** REQUIRED TASKS **
1) From the passage on the history of science, extract the stretch that begins with "In offering some" and ends after "theoretical physics.", copying it word for word.
2) According to the passage on the history of science, which groups were privileged to pursue documents on practical discoveries? List every one.

[BEGIN EXTRACT TO READ]

Historians of science have seen fit to ignore the history of the great
discoveries in applied physics, engineering and computer science, where real
scientific progress is nowadays to be found. Computer science in particular
has changed and continues to change the face of the world more thoroughly and
more drastically than did any of the great discoveries in theoretical
physics.
The prejudices of the academic world have stood in the way of the
historian. One wonders whether a historian of contemporary engineering could
get a teaching job at a respectable university.
For some reason, histories of long-obsolete discoveries, such as the steam
engine, are acceptable in academia: Dozens of such histories have been
written and, undoubtedly, dozens more will be written now that the field has
become an established one. However, a history of the transistor is still
beyond bounds (no such history has even been attempted, to the best of my
knowledge).
Thanks to the joint public relations efforts of historians and physicists,
the white mane of Albert Einstein remains the unquestioned symbol of genius.
It is scandalous, however, that virtually no cultivated person has ever heard
of John Bardeen, whose discoveries may have revolutionized the world at least
as much as Einstein's. Bardeen's midwestern background and his having taught
in Urbana, Ill., were fatal flaws that prevented his ever being recognized.
It would be tempting to conclude, after an inspection of empty library
shelves, that the absence of engineering histories, recounting major
discoveries, is due in part to the difficulty of gaining access to essential
facts. Practical discoveries are not as easily traceable to research papers
as are theoretical discoveries. Such a conclusion, however, would not be
warranted. The development of any discovery of even the slightest practical
value is generally thoroughly documented in reports, replete with names,
careful attribution given to who did what, when, with the funding sources and
dollar amounts given.
Unfortunately, access to such documents, at present, is severely restricted
by bureaucratic barriers deliberately placed in the way of those who have no
"need to know." Only the top managers of major business corporations, certain
officials of the federal government, and, in times past, selected members of
the KGB in the late Soviet Union were privileged to pursue such documents.
In our rapidly changing political and international climate, it is possible
that such restrictions will soon be lifted. When that happens, it will be
inexcusable for a historian of science to neglect the history of the great
technological discoveries of our time, including, obviously, the history of
computer science.
In offering some random remarks on the possibilities of such a history in
the future, I would like to suggest that the history of computer science --
if and when it comes to be written -- will establish a new and different
paradigm for history writing. It may indeed rid us of certain stereotypes
common to the history of science, with its overemphasis on the history of
theoretical physics.

[END EXTRACT TO READ]
[BEGIN RECORDED INFORMATION]

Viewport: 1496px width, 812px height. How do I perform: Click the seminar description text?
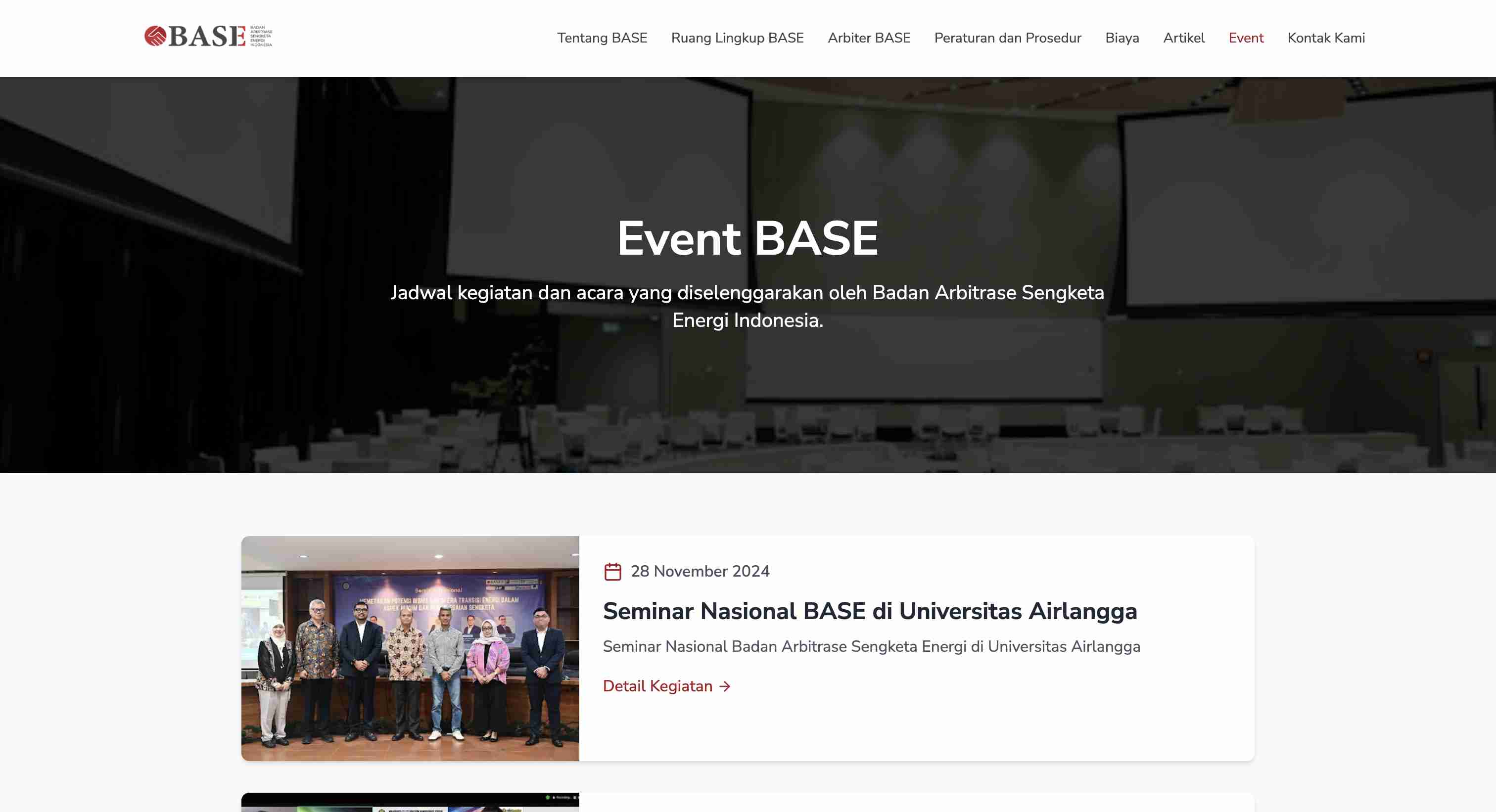(x=871, y=646)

[END RECORDED INFORMATION]

** THE ANSWERS **
1)
In offering some random remarks on the possibilities of such a history in
the future, I would like to suggest that the history of computer science --
if and when it comes to be written -- will establish a new and different
paradigm for history writing. It may indeed rid us of certain stereotypes
common to the history of science, with its overemphasis on the history of
theoretical physics.

2)
- Top managers of major business corporations
- Certain officials of the federal government
- Selected members of the KGB in the late Soviet Union, in times past